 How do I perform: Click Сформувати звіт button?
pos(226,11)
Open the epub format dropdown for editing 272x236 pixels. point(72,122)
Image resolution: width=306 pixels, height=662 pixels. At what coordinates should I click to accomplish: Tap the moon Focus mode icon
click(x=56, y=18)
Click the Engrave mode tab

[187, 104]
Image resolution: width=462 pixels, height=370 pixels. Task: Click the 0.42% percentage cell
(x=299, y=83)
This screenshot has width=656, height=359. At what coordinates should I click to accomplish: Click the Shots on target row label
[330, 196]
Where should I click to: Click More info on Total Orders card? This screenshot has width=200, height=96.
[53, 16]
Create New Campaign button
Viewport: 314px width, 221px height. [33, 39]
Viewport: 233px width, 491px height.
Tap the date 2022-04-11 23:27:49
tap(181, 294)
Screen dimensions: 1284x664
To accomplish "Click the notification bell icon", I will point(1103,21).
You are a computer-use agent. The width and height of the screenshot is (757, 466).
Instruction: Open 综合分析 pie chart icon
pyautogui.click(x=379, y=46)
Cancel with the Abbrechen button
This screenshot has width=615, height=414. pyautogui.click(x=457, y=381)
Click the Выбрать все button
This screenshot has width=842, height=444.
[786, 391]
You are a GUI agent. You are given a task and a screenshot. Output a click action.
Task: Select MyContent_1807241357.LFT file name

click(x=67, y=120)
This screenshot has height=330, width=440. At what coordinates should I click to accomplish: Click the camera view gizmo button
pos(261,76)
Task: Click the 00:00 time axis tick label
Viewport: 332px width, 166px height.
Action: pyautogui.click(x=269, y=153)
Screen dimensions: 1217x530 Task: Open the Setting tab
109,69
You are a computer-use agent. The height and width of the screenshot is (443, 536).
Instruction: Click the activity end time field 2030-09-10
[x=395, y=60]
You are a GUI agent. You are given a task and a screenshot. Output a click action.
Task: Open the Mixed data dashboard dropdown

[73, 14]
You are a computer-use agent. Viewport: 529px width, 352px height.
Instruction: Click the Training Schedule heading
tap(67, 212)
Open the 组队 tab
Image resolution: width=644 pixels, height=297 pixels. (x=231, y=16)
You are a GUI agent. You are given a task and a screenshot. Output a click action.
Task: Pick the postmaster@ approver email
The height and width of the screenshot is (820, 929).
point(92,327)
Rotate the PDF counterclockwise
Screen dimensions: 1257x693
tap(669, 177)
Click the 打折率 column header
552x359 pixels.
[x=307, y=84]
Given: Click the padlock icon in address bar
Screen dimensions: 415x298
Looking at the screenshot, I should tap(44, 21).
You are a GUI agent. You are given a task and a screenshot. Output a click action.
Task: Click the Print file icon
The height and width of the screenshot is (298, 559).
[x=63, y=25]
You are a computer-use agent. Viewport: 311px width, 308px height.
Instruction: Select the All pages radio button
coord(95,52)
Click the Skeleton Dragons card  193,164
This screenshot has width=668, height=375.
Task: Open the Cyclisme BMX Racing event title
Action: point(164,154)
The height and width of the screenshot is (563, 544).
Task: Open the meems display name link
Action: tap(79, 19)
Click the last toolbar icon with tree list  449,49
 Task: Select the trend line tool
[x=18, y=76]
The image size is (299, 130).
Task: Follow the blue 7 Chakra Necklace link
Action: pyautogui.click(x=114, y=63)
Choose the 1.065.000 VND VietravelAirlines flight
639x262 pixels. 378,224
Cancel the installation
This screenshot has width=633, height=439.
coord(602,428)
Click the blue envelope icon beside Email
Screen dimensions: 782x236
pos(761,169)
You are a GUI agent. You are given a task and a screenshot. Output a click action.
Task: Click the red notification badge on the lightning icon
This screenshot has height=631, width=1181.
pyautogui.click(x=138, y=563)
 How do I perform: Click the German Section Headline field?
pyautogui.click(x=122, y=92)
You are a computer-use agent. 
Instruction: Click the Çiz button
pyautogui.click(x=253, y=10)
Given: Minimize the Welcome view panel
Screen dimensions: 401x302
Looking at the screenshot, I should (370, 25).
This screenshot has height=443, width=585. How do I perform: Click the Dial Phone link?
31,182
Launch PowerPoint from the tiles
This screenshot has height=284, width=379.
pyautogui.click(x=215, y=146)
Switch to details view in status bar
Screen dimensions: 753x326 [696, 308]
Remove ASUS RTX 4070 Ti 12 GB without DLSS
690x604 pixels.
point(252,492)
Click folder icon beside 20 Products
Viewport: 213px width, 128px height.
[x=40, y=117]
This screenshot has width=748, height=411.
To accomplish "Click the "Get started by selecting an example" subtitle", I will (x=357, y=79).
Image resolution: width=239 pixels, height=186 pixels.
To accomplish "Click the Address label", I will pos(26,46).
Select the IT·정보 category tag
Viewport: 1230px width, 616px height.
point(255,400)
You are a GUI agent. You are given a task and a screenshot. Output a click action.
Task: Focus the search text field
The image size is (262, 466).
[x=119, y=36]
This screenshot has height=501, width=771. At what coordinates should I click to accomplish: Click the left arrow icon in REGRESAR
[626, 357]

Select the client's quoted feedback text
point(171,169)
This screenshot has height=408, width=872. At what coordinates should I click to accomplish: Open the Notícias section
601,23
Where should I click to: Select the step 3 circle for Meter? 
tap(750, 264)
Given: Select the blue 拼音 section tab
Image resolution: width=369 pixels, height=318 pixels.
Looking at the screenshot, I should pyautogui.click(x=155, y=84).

====

WHAT YOU SHOULD DO
Using the records above, find and show each line with the string "computer".

OUTPUT
You are a computer-use agent. The width and height of the screenshot is (757, 466).
You are a computer-use agent. The height and width of the screenshot is (443, 536).
You are a computer-use agent. Viewport: 529px width, 352px height.
You are a computer-use agent. Viewport: 311px width, 308px height.
You are a computer-use agent. 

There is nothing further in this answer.